━━━━━ Provided records
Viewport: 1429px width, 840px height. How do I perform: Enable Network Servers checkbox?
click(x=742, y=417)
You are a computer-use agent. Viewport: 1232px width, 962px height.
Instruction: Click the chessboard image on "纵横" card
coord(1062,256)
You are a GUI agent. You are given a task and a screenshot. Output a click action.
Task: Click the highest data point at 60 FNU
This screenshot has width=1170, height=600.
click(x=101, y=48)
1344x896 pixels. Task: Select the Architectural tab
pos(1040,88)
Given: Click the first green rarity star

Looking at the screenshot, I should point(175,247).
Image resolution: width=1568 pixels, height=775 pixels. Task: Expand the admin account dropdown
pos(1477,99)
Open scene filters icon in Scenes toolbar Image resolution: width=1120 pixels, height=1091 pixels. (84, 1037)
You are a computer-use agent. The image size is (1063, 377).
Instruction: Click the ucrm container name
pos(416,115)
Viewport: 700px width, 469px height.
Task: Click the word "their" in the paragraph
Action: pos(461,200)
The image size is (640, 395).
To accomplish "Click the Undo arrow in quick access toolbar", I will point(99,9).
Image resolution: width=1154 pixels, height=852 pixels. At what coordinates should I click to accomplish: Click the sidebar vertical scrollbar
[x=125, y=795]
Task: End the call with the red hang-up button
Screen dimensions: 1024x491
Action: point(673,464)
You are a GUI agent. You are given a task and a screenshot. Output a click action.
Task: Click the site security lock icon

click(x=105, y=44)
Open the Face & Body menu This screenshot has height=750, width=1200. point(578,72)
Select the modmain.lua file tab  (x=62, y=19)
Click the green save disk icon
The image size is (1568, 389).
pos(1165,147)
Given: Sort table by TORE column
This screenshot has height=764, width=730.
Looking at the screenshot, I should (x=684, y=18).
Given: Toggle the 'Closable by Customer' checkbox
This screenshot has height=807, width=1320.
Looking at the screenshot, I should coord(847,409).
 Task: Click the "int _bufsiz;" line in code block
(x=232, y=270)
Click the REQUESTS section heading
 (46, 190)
━━━━━━━━━━
Only lines with the word "computer" belong in the answer; copy each of them from the material above.

You are a computer-use agent. Viewport: 1232px width, 962px height.
You are a computer-use agent. The image size is (1063, 377).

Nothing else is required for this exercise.